Dave and his scout troop were very tired after hiking all day. So when they came to a cemetery the scout leader decided to camp there for the night. All the boys complained but as the leader put it, "It's the only clearing for miles." So dutifully they set up camp for the night. Dave didn't like to admit it, but he was deathly afraid of cemeteries. So when he set up his tent, he made sure he wasn't on any graves. The scout leader decided not to build a fire in a cemetery so he sent them all to bed early. Scott, Dave's friend, had his tent set up right on top of a grave. The headstone was a huge marble angel. Scott wasn't afraid since he thought that ghosts didn't really exist. So as Dave settled down for the night he wrapped himself tight in his sleeping bag and put his pillow over his head. All night Dave thought he heard ghostly voices. He couldn't sleep. Then in the early hours of the morning, he heard the screaming. All of the boys rushed out of their tents to see what was going on. The screaming was coming from Scott's tent. Abruptly, the screaming stopped. The leader told them to stay in their tents. He took a flashlight and walked cautiously towards Scott's tent. Everyone scrambled after him. When they looked in the tent, they saw metal stakes coming up through his tent and piercing his body. His eyes were glassy and his mouth was open in an eternal scream of agony. Blood covered the inside of the tent. On his chest was a tiny marble angel. Outside, the angel headstone was gone. They packed up and buried him right there in the graveyard. That evening they came to a new cemetery. For some strange reason the scout leader decided to sleep there. It wasn't quite dark yet so the boys looked around. Right in the center of the cemetery was the same stone angel that was in the last cemetery. "Dave," said the scouts leader strangely "Why don't you sleep under the angel?" So Dave, trying to prove he wasn't afraid even though he was terrified, slept under the angel. The next morning the boys woke up bright and early. Funny, this time there wasn't even a scream to herald death. The boys found Dave's body lying across the outstretched arms of the angel. His eyes were open and transfixed in terror and dripping down the cold, white marble was dark, red blood.


----------



## Gandalf_White

I have written five chapters of my Middle-earth based book. Most of the names of places are different compared with ME cities and such.

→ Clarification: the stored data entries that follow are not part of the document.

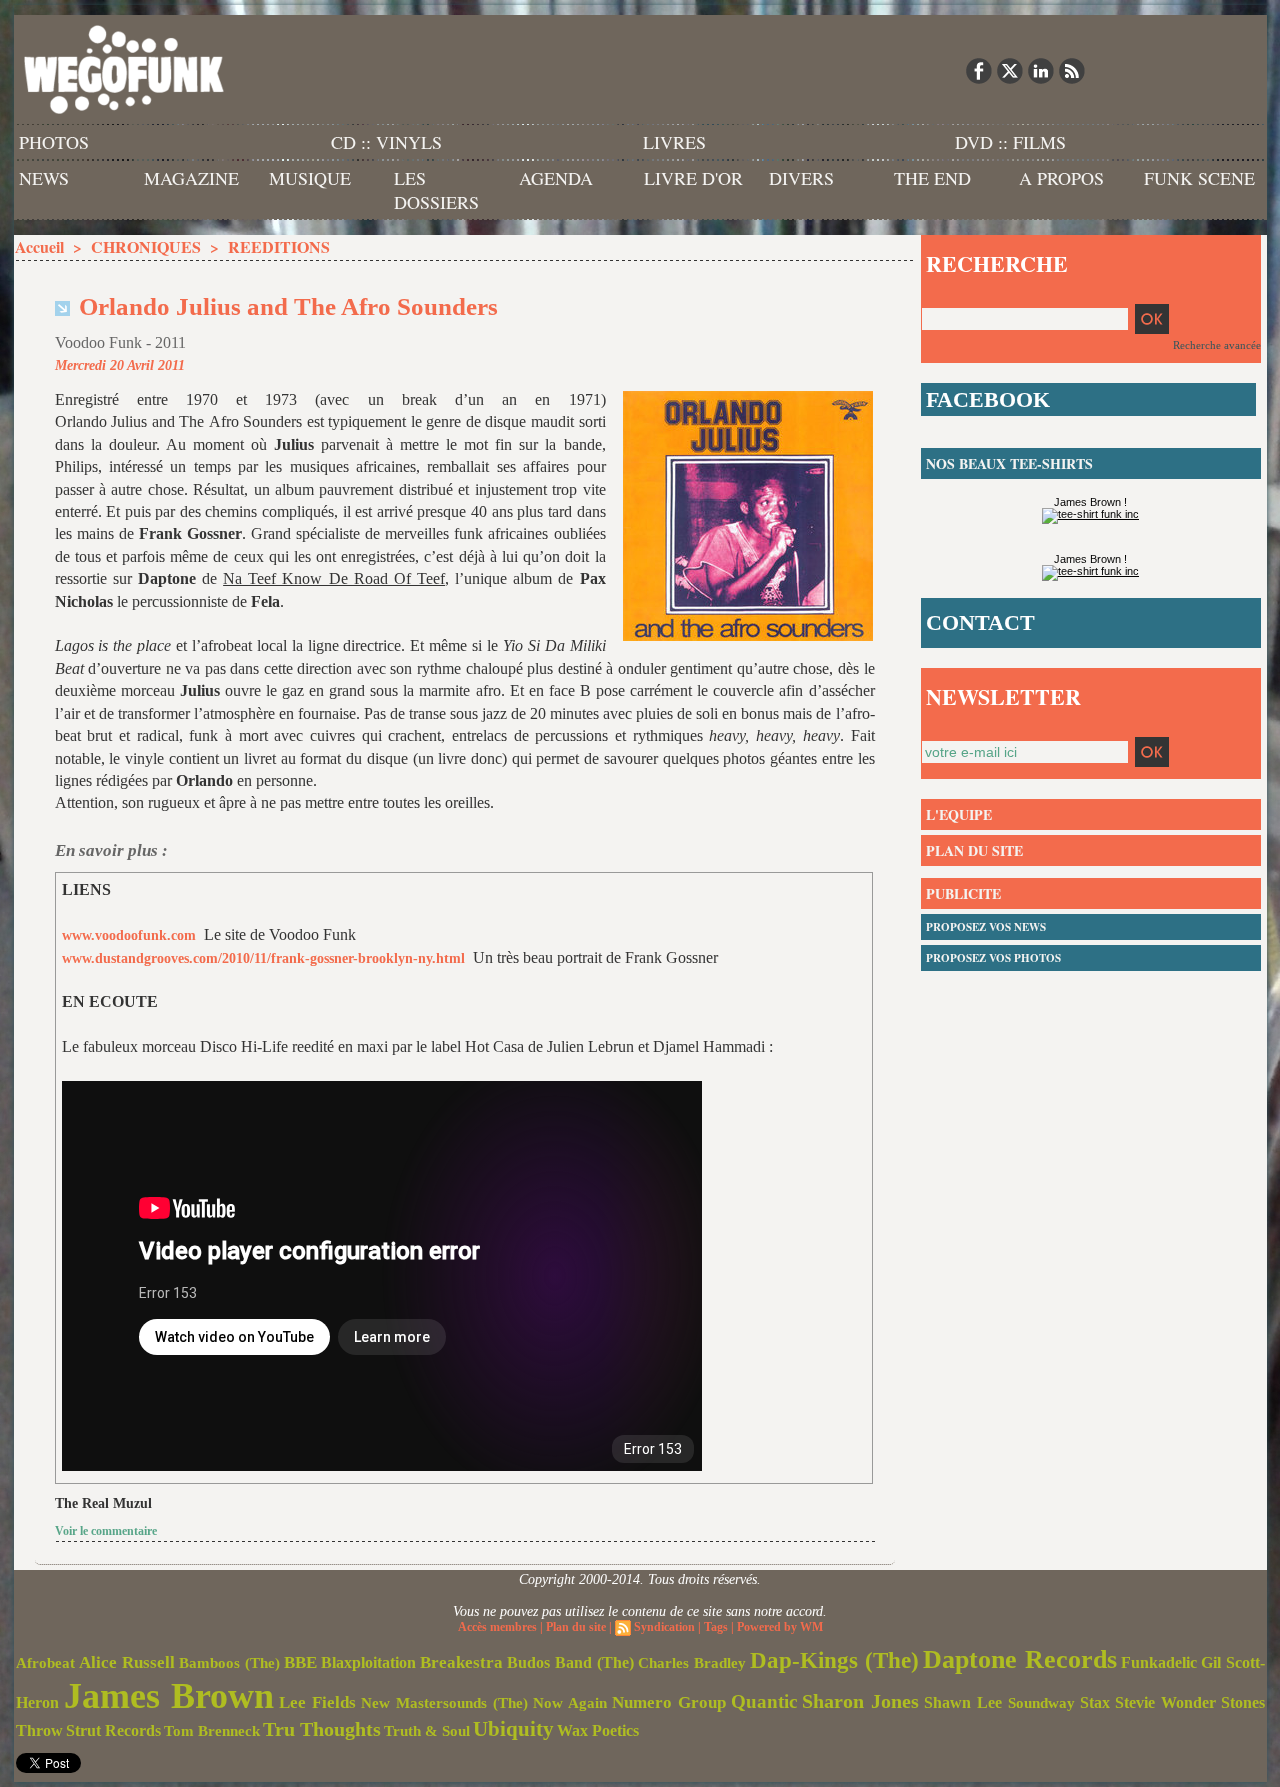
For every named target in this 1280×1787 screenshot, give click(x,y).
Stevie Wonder (1165, 1703)
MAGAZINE (191, 178)
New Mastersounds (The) (444, 1703)
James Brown (169, 1696)
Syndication (664, 1627)
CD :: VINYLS (386, 142)
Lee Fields (317, 1702)
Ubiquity (513, 1729)
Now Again (570, 1702)
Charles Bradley (692, 1663)
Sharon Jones (860, 1701)
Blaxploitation (368, 1663)
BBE (300, 1662)
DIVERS (801, 178)
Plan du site (576, 1627)
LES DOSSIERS (436, 190)
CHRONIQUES (146, 246)
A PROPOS (1061, 178)
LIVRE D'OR (693, 178)
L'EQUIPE (959, 814)
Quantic (764, 1701)
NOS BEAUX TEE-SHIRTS (1009, 463)
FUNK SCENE (1199, 178)
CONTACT (980, 622)
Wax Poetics (598, 1730)
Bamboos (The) (229, 1662)
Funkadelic (1159, 1662)
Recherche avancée (1217, 345)
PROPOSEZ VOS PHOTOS (993, 958)
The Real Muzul (103, 1503)
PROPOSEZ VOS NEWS (986, 927)
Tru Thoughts (322, 1729)
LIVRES (674, 142)
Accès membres (497, 1627)
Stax (1095, 1702)
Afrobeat (45, 1663)
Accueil (39, 246)
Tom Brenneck (212, 1731)
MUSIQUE (310, 178)
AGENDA (556, 178)
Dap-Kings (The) (834, 1660)
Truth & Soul (427, 1731)
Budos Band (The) (570, 1662)
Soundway (1041, 1702)
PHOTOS (54, 142)
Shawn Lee (963, 1702)
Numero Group (669, 1702)
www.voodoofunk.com (129, 935)
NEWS (44, 178)
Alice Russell (127, 1662)
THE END (932, 178)
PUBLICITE (963, 893)
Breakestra (461, 1662)
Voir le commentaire (106, 1531)
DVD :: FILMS (1010, 142)
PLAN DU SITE (974, 850)
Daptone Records (1020, 1659)
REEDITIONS (279, 246)
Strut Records (113, 1731)
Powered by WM (780, 1627)
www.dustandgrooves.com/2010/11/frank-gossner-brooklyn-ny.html (263, 958)
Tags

Anyone want to read it?


----------



## Isilme

Frodorocks, that's CREEPY!, I love it!!

Gandalf_White, I'd love to read it, if you don't want to post it PM it to me.


----------



## Frodorocks

Thanks so much. You just made my day. I'm glad you like it.


----------



## Phenix

I writ some storys too,but only fantasy storys.


----------



## Fool of a Took

I love writing! I work with my friend in a sort of pass-around format where one of us writes a part and then the other one of us writes another. We have one unfinished one that started out as a Star Wars story, then it got out of control and wasn't really Star Wars anymore, so we changed all the names and traits, so it's not recognizable as a Star Wars story. It's more like an interplanetary fantasy. It's not really sci-fi. We just realized suddenly that we couldn't work in the Star Wars universe--we needed one of our own! We kinda put that one down when we suddenly discovered Lord of the Rings, and we're now writing a LOTR story that looks as though it will have to stay in Middle-Earth. 
Our "Interplanetry Fantasy" as I call it still needs a ton of work, but we both think it has a lot of potiental. I'm fairly certain we'll go back to it sometime, and I'd really love to see it published sometime, but that's going to be a LONG way off.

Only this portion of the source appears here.